- **WORK INSTRUCTIONS**:
1. Do the following statements agree with the text on coral reefs and food waste? (a) Coral reefs are home to almost a quarter of the planet's marine animal species. (b) Milan launched its food-waste recovery program in 2015. (c) Coral Vita's methods grow coral up to ten times faster than other systems. Answer yes or no for each, and quote the deciding words of the text.
2. From the text on coral reefs and food waste, list every kind of participant named as involved in Milan's waste management program.
3. Reproduce the text on coral reefs and food waste from "Back in 2015, I" up to and including "city by 2030.".
##### TEXT EXCERPT
3. Revive Our Oceans

Coral reefs can be found throughout the world largely in shallow waters of our oceans and seas. They are home to almost 25% of the 500,000 marine animal species on the planet. Described as tropical oases, they are the equivalent of land-based tropical rainforests and today, they are in peril all over the world because of ocean acidification and warming. Current predictions indicate up to 90% of coral reefs could be gone by 2050.

To reverse this, Coral Vita, a Freeport, Grand Bahama company, was established to grow coral on land for replanting in degraded ocean reefs. Coral Vita’s methods grow coral as much as 50 times faster than other systems and processes with a single coral farm able to supply enough for a country’s offshore reef systems.

The farms are also proving to be an educational resource within the countries where they are established and an eco-tourism attraction. A single farm has the capacity to grow millions of resilient corals annually. With the money from the Earthshot award, combined with the company’s adopt-a-coral program, it should help to scale its growth enabling the creation of more coral farms in countries where threatened reef systems exist.

4. Build a Waste-Free World

Back in 2015, I wrote the following:

‘We, humans, waste 1.3 billion tons of food every year. The loss amounts to 2 to 3% of global gross domestic product (GDP). It happens on a planet where one in nine of us is malnourished. And it contributes 3.3 billion tons of greenhouse gases (GHGs) to the atmosphere every year. That makes food waste the third largest emitter of GHGs after China and the United States.”

That’s what makes the program established by the city of Milan, Italy, an important first step in ending this human practice. Back in 2019, to address the problem of fresh food being thrown into landfills, Milan launched a food-waste recovery program aimed at halving the amount of discarded fresh food in the city by 2030.

It was the first program of its kind in the world and has become core to the city’s waste management program involving public companies, major retailers, supermarkets, restaurants, universities and private businesses.
##########
##### EXTRACTED MATERIAL
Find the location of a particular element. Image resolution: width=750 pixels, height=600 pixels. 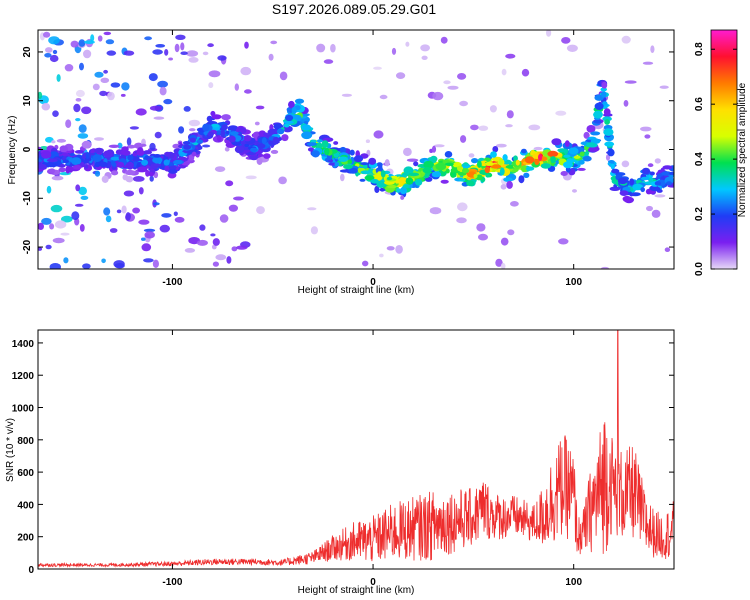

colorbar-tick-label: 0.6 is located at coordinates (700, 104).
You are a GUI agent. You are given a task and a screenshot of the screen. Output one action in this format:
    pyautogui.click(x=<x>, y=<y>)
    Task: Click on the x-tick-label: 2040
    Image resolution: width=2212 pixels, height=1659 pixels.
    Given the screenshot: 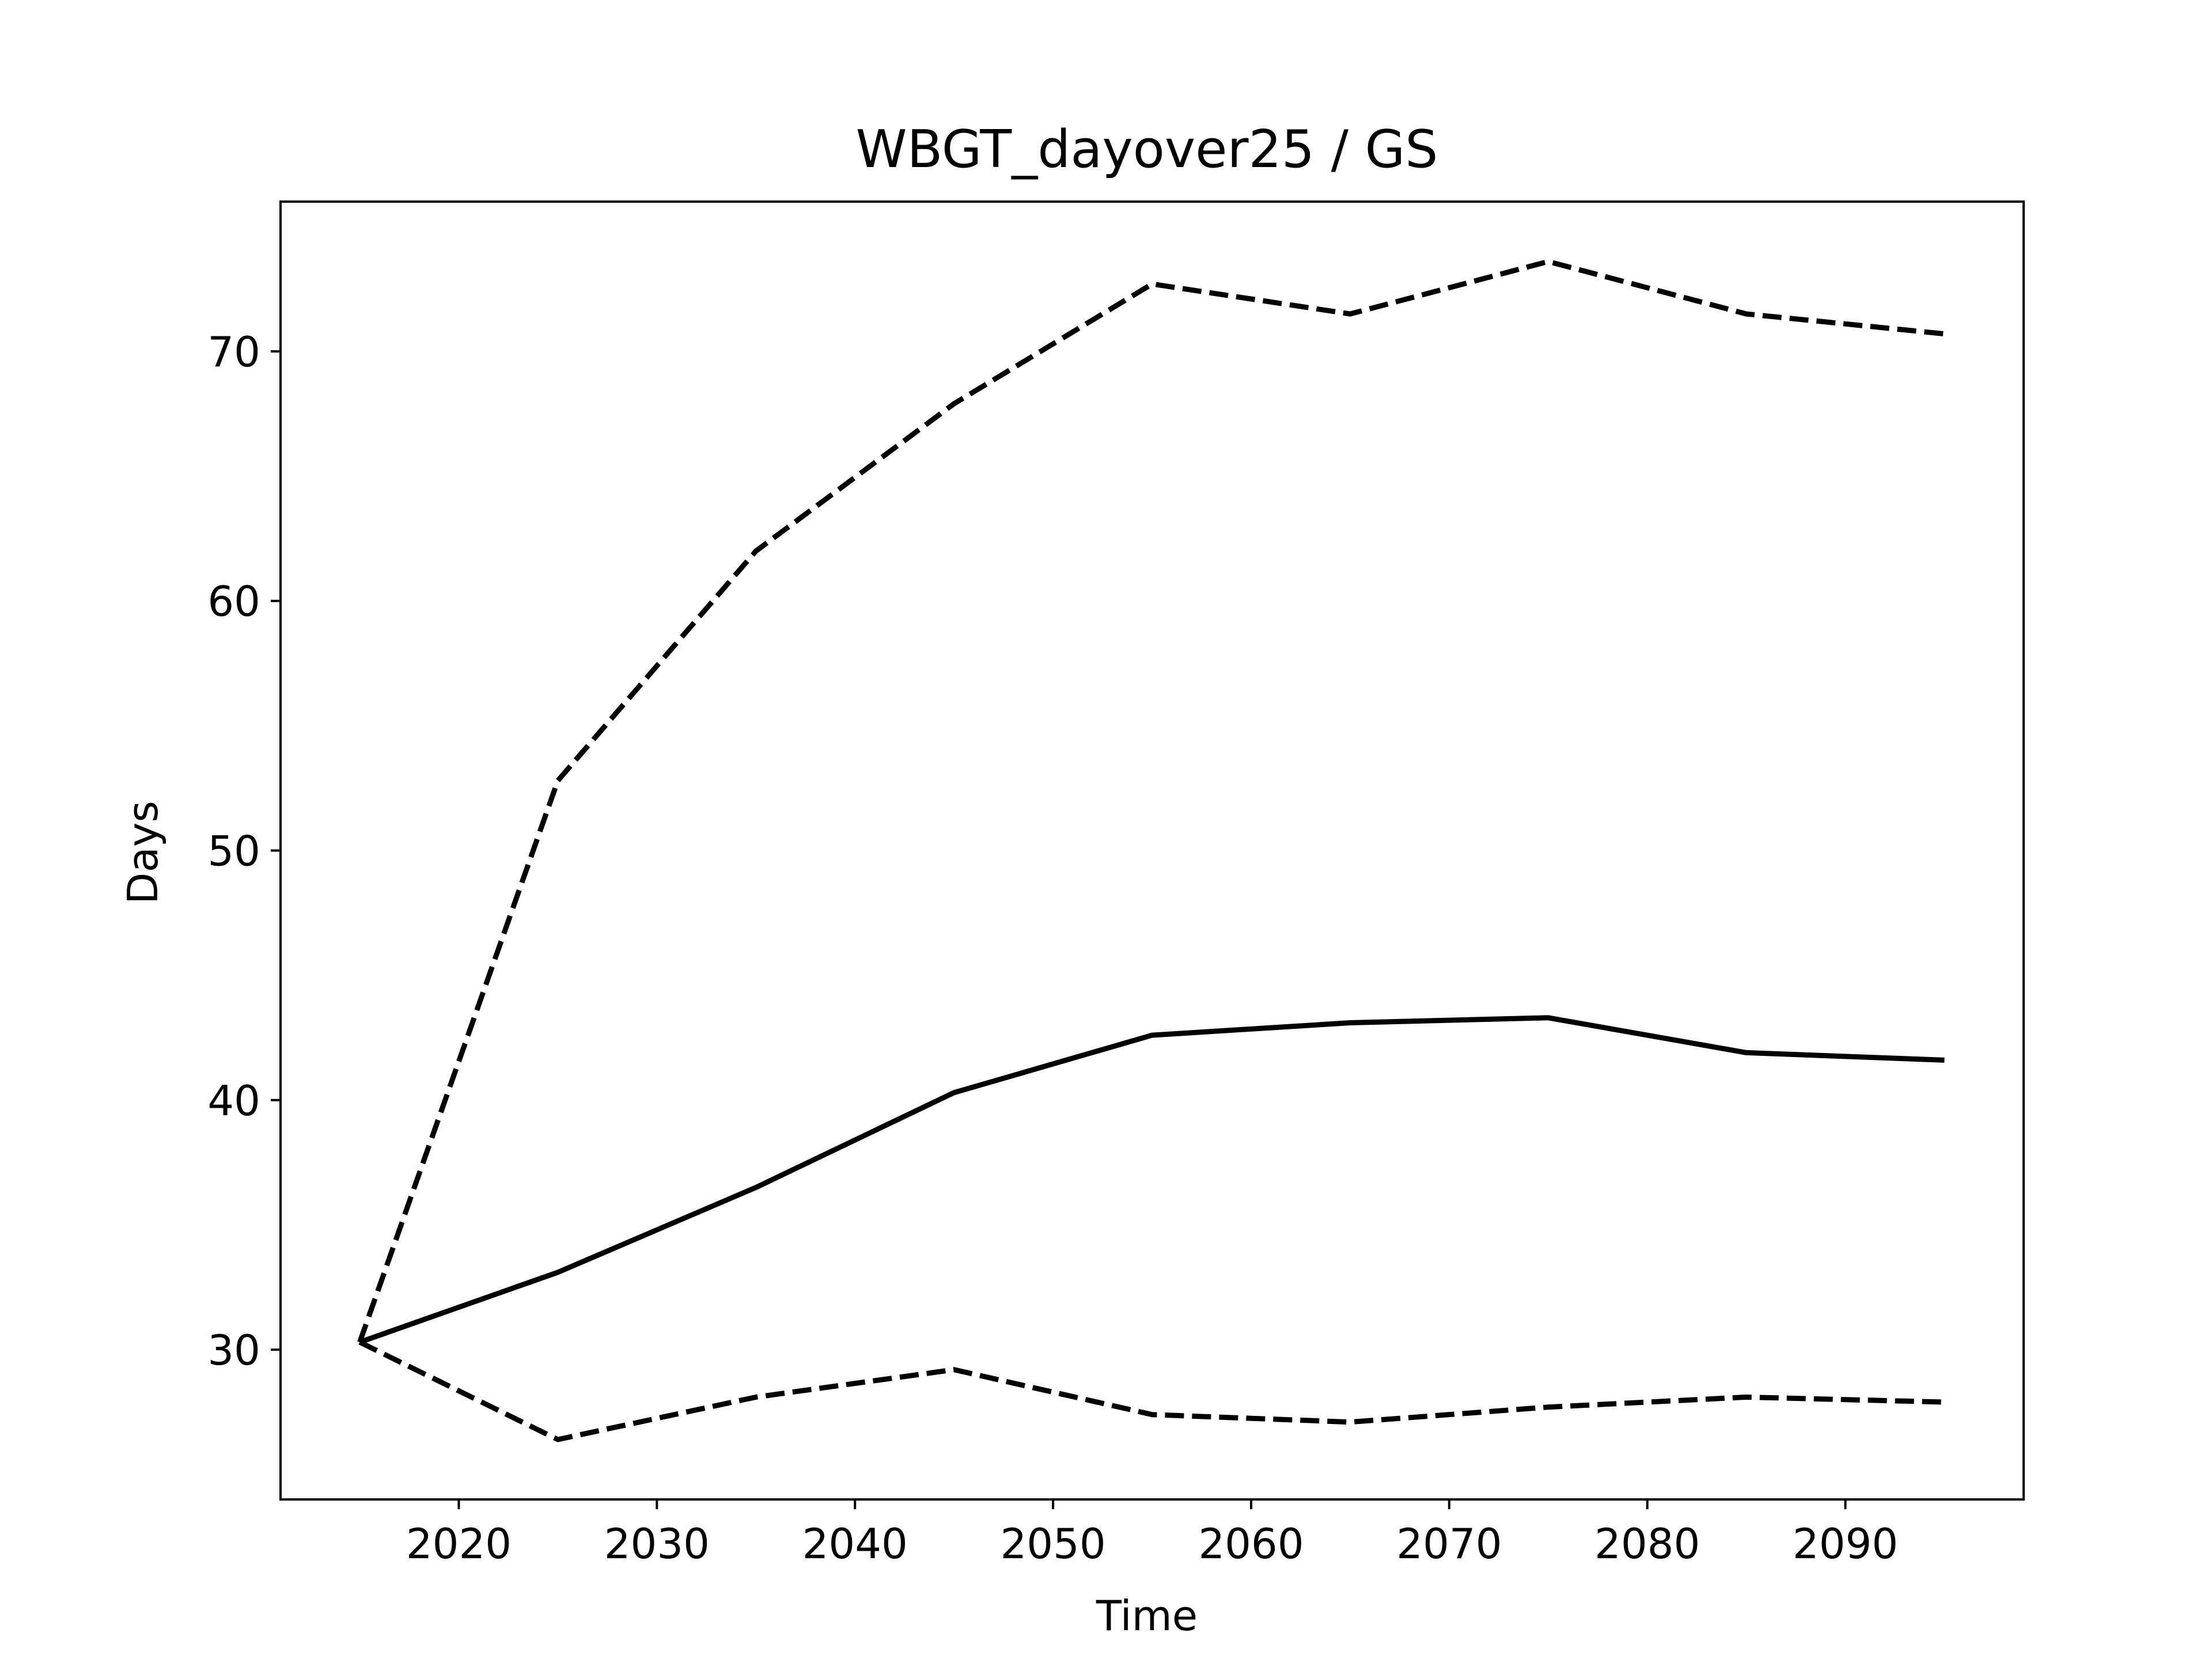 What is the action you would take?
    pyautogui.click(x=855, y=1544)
##########
##### EXTRACTED MATERIAL
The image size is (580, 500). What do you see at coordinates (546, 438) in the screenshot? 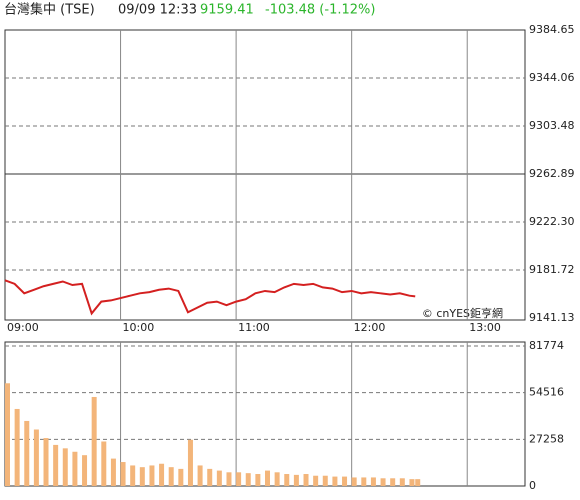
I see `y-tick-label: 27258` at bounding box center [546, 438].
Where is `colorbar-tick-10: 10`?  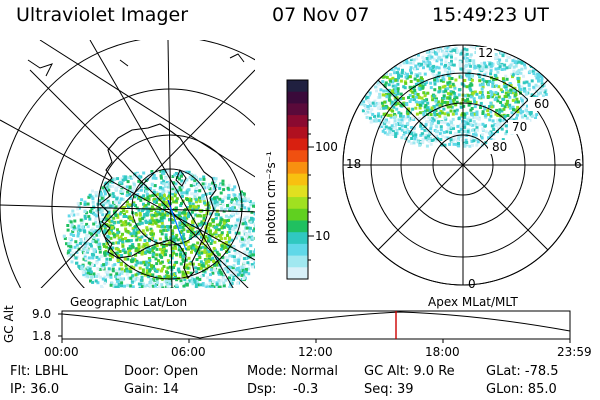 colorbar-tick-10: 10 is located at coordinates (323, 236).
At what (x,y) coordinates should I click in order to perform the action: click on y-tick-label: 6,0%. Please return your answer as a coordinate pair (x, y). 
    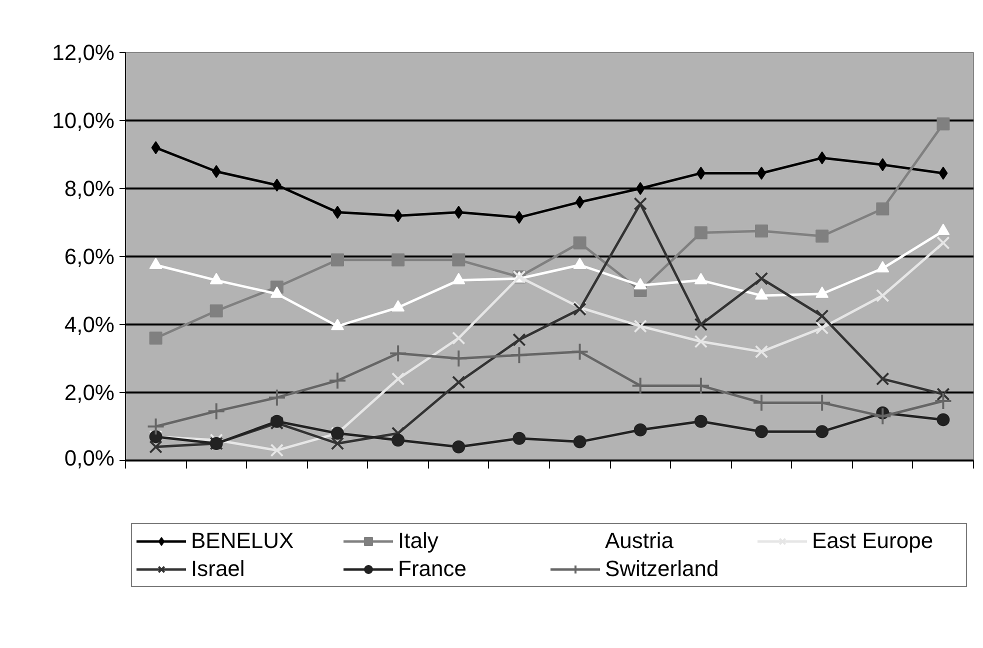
##########
- **ANSWERS BY ITEM**:
1.
(a) Yes: "They are home to almost 25% of the 500,000 marine animal species on the planet."
(b) No: "Back in 2019, to address the problem of fresh food being thrown into landfills, Milan launched a food-waste recovery program"
(c) No: "Coral Vita’s methods grow coral as much as 50 times faster than other systems and processes"

2. public companies, major retailers, supermarkets, restaurants, universities, private businesses

3.
Back in 2015, I wrote the following:

‘We, humans, waste 1.3 billion tons of food every year. The loss amounts to 2 to 3% of global gross domestic product (GDP). It happens on a planet where one in nine of us is malnourished. And it contributes 3.3 billion tons of greenhouse gases (GHGs) to the atmosphere every year. That makes food waste the third largest emitter of GHGs after China and the United States.”

That’s what makes the program established by the city of Milan, Italy, an important first step in ending this human practice. Back in 2019, to address the problem of fresh food being thrown into landfills, Milan launched a food-waste recovery program aimed at halving the amount of discarded fresh food in the city by 2030.